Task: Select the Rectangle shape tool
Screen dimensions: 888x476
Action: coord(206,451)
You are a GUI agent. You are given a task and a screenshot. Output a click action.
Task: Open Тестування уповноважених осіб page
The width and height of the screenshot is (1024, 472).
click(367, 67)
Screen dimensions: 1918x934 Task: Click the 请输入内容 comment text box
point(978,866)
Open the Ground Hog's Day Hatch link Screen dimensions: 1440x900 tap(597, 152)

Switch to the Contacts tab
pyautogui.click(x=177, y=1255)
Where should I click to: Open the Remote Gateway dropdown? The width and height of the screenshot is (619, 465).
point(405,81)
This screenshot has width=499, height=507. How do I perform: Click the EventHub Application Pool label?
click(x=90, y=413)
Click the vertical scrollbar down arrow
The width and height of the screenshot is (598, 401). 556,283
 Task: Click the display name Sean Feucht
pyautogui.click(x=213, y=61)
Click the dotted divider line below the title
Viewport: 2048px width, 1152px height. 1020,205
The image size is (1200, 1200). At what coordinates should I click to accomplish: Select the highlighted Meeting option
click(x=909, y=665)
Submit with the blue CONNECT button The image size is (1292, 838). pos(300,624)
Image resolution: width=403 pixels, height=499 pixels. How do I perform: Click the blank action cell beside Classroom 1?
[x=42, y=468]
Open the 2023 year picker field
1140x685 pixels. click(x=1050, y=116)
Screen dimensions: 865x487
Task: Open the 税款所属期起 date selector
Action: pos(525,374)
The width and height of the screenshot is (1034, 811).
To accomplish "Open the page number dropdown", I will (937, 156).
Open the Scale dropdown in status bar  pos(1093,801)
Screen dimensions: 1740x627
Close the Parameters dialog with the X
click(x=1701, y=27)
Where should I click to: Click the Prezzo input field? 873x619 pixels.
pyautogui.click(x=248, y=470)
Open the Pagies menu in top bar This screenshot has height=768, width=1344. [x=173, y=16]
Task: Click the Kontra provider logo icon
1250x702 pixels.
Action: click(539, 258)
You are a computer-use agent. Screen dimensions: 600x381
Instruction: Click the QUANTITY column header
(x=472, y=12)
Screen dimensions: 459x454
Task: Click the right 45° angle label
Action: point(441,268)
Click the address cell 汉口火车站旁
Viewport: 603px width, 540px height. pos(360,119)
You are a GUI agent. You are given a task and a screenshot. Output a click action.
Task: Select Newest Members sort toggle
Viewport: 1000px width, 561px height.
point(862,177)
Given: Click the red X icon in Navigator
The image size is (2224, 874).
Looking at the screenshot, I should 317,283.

• • •

→ **About this exercise**
Restate every record verbatim.

→ **Response area**
Task: Select the Rectangle shape tool
Screen dimensions: 888x476
Action: coord(206,451)
You are a GUI agent. You are given a task and a screenshot. Output a click action.
Task: Open Тестування уповноважених осіб page
The width and height of the screenshot is (1024, 472).
click(367, 67)
Screen dimensions: 1918x934 Task: Click the 请输入内容 comment text box
point(978,866)
Open the Ground Hog's Day Hatch link Screen dimensions: 1440x900 tap(597, 152)

Switch to the Contacts tab
pyautogui.click(x=177, y=1255)
Where should I click to: Open the Remote Gateway dropdown? The width and height of the screenshot is (619, 465).
point(405,81)
This screenshot has width=499, height=507. How do I perform: Click the EventHub Application Pool label?
click(x=90, y=413)
Click the vertical scrollbar down arrow
The width and height of the screenshot is (598, 401). 556,283
 Task: Click the display name Sean Feucht
pyautogui.click(x=213, y=61)
Click the dotted divider line below the title
Viewport: 2048px width, 1152px height. 1020,205
The image size is (1200, 1200). At what coordinates should I click to accomplish: Select the highlighted Meeting option
click(x=909, y=665)
Submit with the blue CONNECT button The image size is (1292, 838). pos(300,624)
Image resolution: width=403 pixels, height=499 pixels. How do I perform: Click the blank action cell beside Classroom 1?
[x=42, y=468]
Open the 2023 year picker field
1140x685 pixels. click(x=1050, y=116)
Screen dimensions: 865x487
Task: Open the 税款所属期起 date selector
Action: pos(525,374)
The width and height of the screenshot is (1034, 811).
To accomplish "Open the page number dropdown", I will (937, 156).
Open the Scale dropdown in status bar  pos(1093,801)
Screen dimensions: 1740x627
Close the Parameters dialog with the X
click(x=1701, y=27)
Where should I click to: Click the Prezzo input field? 873x619 pixels.
pyautogui.click(x=248, y=470)
Open the Pagies menu in top bar This screenshot has height=768, width=1344. [x=173, y=16]
Task: Click the Kontra provider logo icon
1250x702 pixels.
Action: click(539, 258)
You are a computer-use agent. Screen dimensions: 600x381
Instruction: Click the QUANTITY column header
(x=472, y=12)
Screen dimensions: 459x454
Task: Click the right 45° angle label
Action: point(441,268)
Click the address cell 汉口火车站旁
Viewport: 603px width, 540px height. pos(360,119)
You are a GUI agent. You are given a task and a screenshot. Output a click action.
Task: Select Newest Members sort toggle
Viewport: 1000px width, 561px height.
point(862,177)
Given: Click the red X icon in Navigator
The image size is (2224, 874).
Looking at the screenshot, I should 317,283.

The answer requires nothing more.